Tuesday, November 1, 2011

TJ's Corn Tortillas

An old friend taught me how to make these fab and fresh green chili enchiladas using fresh tomatoes, cilantro, olives, queso fresco... and of course chicken!  For the first time I bought my corn tortillas from Trader Joe's and the preservative-free flavors were worth every bite.  The green chilis and enchilada sauce I kept authentic... from Food City!

I prepared a lot of ingredients yesterday so that today wouldn't be as much work.  That would be my tip for the day- prep work pays off!






Monday, October 31, 2011

Smoothie or Milkshake?

The bf made me a smoothie for breakfast and a milkshake for dessert, and this is how...
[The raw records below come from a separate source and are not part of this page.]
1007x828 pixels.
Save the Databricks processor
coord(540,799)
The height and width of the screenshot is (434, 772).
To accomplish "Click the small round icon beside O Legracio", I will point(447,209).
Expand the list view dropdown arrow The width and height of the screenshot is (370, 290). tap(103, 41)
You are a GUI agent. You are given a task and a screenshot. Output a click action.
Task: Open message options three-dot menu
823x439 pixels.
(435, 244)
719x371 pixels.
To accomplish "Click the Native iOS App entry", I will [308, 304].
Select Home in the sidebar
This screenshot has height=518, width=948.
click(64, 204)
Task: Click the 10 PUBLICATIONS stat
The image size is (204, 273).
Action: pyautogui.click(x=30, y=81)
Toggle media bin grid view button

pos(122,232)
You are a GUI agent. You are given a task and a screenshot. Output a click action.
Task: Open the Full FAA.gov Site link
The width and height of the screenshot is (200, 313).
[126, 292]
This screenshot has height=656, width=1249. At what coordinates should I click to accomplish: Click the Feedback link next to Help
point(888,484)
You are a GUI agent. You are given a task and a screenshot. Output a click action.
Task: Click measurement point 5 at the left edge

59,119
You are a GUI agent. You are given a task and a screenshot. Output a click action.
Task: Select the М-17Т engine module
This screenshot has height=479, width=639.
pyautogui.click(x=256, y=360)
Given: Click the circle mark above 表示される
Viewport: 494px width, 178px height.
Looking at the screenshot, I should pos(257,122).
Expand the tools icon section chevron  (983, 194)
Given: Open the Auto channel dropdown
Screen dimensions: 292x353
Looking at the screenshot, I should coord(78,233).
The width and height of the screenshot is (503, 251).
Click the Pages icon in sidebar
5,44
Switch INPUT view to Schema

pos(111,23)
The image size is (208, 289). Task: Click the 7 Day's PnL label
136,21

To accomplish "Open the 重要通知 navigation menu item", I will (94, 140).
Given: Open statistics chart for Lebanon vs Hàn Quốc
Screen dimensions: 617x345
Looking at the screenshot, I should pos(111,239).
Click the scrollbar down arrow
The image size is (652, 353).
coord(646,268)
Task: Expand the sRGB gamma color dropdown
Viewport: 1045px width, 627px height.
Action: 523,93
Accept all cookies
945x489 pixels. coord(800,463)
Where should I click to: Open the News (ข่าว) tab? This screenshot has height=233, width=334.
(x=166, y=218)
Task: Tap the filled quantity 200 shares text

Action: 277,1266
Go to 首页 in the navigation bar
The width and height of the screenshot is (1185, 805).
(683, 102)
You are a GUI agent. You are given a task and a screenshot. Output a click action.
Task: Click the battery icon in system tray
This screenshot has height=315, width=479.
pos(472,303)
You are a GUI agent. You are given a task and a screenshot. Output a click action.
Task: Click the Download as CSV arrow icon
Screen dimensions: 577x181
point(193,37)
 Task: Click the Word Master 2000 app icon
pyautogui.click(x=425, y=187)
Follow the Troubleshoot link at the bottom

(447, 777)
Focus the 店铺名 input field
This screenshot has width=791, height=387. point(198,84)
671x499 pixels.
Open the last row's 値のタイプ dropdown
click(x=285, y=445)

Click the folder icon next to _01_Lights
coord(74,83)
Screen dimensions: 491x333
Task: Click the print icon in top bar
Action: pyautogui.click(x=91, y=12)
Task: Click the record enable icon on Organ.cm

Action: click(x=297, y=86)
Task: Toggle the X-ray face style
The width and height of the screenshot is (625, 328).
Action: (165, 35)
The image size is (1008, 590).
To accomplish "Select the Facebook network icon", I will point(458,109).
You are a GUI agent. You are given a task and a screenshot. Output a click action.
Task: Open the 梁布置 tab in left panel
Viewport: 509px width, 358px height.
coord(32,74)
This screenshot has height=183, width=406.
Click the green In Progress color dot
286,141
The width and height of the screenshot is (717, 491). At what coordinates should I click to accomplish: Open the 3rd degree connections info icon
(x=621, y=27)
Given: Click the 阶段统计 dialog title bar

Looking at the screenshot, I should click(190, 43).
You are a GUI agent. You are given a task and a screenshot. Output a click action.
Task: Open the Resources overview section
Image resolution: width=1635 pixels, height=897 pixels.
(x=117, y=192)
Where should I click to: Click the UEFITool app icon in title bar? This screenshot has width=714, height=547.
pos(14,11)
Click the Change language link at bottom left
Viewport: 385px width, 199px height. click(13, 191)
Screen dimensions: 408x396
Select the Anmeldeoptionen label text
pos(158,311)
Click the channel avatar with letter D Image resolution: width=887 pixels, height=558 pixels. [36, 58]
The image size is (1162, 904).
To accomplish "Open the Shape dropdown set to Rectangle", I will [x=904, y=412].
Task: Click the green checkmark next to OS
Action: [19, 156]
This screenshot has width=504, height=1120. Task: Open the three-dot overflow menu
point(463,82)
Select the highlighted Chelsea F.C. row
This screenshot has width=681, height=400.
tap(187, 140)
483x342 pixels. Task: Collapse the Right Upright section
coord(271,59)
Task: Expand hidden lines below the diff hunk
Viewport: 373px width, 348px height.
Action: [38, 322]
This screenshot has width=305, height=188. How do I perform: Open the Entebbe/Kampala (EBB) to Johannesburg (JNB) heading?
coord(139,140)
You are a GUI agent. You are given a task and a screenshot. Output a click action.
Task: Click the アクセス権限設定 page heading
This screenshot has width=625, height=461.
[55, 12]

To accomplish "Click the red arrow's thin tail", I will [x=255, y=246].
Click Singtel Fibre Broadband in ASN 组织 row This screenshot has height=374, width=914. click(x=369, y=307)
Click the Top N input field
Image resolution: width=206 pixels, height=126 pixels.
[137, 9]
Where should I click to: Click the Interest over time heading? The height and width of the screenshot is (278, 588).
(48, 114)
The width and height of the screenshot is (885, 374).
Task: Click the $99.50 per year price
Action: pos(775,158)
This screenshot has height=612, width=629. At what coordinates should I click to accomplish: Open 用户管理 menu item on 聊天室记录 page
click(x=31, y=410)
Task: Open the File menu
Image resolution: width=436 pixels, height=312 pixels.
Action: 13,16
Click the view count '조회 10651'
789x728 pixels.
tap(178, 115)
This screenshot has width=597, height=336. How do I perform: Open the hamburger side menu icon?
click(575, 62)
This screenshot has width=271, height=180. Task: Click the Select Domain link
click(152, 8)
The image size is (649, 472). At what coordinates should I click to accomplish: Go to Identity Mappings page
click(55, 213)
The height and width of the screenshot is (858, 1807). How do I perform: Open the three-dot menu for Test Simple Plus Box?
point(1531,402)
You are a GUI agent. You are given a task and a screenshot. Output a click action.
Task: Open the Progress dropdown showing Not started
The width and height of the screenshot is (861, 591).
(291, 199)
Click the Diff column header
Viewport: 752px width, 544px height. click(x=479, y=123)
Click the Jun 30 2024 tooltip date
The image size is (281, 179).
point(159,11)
We found these in Target's frozen section, stocked with a variety of fruit blends.  All it takes is a shake of the bag, a little juice or milk (lactose free milk for me) and a blender.  Check, check, and check!  ...and we've got ourselves cold drink-- feels healthier than a slice of pumpkin pie.  Although, something pumpkin is on the menu; stay tuned for more!


Monday, October 24, 2011

Just Add Water, Oil, and Eggs

Fall is my favorite time of year for these reasons: its a colorful time, there is a serene feel in the air, and my life becomes pumpkin flavored!  I found this little bread mix at Trader Joes and while I admit there is no "organic" labeling on the box I did use "uncooped" eggs laid by cage free hens... and well, TJ's is on the label!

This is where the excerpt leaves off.